Yeah, it is a little bit different now. I mean, they don’t make as many. They used to make like, a monthly movie every year which I think about now, like, wow, that’s incredible. I remember her [Reynolds] talking about her granddaughter [Billie Lourd] a lot when we were filming. I think she was excited to do something in a kids genre. She just loved performing so much and was so grateful that she got to continue to keep performing. She showed me what a gift it was to be in a position of making people happy through performances, and it really nice to, as a 13-year-old, have such an amazing person to learn from and to watch, but also to see somebody who was a huge legend but didn’t act like it.

OK, now that we’ve gotten that out of the way, let’s talk about your Halloween love story which you and Daniel Kountz have so generously shared via TikTok. In the Halloweentown sequel, you famously tell his character, “I’m in control of my own future and it doesn’t involve you.” The irony.

Absolutely. People always ask if there was anything romantic going on during filming, and there was not! We just had a great time working together. He came into, you know, the element of all of us having worked together before, and I thought he, being the new guy, handled it all so well. Then, we didn’t see each other for probably at least 10 to 12 years and just stayed social media friends. But about six years ago, I reached out to him because I was filming some content and doing some comedy sketches for my YouTube channels, and I thought it would be really fun to have him in one of them. So, we ended up reconnecting and working on some of the sketches with my friends from Second City and UCB [Upright Citizens Brigade], and just over the course of spending time together, we both realized that we were starting to have feelings for each other. It was like, oh, wait a second, and unexpectedly took off from there.

What have the two of you made of fans reactions?

We knew that the fans would be shocked, but their reactions, I think, way surpassed anything that we could have expected, because they just have been so great and so funny. Many have made lots of references to the film, like, “You should watch your spell book, Marnie.” A lot of people surprised me and said that they always wanted Marnie and Kal to be together.

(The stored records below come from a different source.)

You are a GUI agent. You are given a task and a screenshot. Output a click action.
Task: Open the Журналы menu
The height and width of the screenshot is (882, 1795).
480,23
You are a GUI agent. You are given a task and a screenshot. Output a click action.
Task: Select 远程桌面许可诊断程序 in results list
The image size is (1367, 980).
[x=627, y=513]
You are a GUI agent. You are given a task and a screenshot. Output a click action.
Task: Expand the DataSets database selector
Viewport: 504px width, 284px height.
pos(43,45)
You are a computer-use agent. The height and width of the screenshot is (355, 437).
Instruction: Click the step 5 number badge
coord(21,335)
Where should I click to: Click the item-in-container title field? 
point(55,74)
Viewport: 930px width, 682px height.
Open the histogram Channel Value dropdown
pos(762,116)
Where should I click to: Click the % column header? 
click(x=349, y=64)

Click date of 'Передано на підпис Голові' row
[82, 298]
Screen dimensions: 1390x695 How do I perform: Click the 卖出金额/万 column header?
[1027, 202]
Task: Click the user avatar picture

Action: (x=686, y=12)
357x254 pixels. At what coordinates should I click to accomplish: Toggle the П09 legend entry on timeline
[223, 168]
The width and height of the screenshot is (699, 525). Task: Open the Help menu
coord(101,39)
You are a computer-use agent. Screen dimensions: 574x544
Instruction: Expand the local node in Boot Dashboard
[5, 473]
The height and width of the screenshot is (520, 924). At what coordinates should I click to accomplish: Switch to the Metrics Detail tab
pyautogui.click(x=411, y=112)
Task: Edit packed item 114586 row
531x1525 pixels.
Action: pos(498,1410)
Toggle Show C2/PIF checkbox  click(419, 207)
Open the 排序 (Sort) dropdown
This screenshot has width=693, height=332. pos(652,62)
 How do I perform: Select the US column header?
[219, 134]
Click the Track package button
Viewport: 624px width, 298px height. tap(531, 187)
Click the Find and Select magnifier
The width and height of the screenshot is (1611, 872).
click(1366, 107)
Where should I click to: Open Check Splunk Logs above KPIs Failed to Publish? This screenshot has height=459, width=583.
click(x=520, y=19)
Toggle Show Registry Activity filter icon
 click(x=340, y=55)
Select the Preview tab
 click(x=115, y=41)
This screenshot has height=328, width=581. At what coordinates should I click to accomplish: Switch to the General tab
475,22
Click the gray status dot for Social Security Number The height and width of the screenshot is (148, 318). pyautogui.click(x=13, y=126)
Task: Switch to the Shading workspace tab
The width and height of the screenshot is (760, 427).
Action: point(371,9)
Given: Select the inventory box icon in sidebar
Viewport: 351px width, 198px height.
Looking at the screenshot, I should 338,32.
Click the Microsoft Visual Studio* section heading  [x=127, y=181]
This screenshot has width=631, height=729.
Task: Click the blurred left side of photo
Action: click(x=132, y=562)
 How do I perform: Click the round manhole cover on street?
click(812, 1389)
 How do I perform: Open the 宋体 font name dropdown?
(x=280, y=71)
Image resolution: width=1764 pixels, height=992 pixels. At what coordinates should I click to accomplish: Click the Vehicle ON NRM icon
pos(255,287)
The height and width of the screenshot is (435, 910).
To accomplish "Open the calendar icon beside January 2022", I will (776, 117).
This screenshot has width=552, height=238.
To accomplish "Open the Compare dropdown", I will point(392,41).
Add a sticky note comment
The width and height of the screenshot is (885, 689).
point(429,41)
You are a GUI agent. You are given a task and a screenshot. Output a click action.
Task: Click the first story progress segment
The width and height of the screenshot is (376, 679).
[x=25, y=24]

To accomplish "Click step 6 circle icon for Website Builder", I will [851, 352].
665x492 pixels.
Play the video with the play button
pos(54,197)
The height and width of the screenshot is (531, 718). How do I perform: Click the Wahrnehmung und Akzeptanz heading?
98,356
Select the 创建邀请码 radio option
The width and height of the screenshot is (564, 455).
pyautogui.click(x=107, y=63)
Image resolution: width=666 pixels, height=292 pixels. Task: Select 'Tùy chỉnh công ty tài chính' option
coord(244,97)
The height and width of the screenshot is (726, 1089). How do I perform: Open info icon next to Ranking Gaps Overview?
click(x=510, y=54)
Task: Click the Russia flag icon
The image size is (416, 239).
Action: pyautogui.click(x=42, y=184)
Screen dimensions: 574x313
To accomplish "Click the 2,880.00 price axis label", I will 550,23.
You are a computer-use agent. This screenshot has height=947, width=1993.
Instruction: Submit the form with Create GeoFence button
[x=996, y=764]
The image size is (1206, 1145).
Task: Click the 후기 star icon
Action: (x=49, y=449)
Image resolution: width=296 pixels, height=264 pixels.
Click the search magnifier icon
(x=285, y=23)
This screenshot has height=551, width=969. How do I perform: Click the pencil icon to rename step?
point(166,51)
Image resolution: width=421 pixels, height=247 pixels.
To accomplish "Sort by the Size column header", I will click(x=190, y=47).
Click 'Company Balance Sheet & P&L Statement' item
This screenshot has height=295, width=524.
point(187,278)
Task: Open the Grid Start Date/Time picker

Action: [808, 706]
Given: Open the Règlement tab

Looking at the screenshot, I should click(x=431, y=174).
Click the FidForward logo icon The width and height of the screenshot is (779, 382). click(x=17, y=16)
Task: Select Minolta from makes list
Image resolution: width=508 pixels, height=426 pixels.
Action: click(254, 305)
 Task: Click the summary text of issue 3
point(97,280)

There aren’t a lot of love stories being made where Halloween serves as the backdrop, which I think is part of why people were so excited to learn that you and Daniel had one IRL. What about this holiday lends itself to love?

I think the realm of Halloween—and magic—really lends itself to possibility or potential beyond our everyday lives. I think to be able to dream, or to play with the magical aspect, means going beyond what we see in front of us. There’s a lot less judgment and no need to put on airs on this holiday. You just get to enjoy in your own unique way, but are still accepted and supported by everybody else. It always lends itself to an air of mystery, too. I think that could be really fun for a good love story—maybe trying to figure out who a secret admirer. Also, it’s a spooky holiday, but I also just think it’s a really cozy time of year.

The Halloweentown series isn’t necessarily about romantic love, but it definitely hinges on the power of intergenerational relationships. If the latest Halloween franchise, as Jamie Lee Curtis put it, is made unique by “trauma,” what makes Halloweentown special?

I love the quote that everybody’s carried on over the years—“Being normal is vastly overrated”—because it kind of sheds a different light on the genre. Throughout all of the Halloweentown movies, there was always such a universal message of not judging people by their cover. I just loved that we got to take relatable, universal issues among humans and, I would hope, illustrate them in away for people to understand.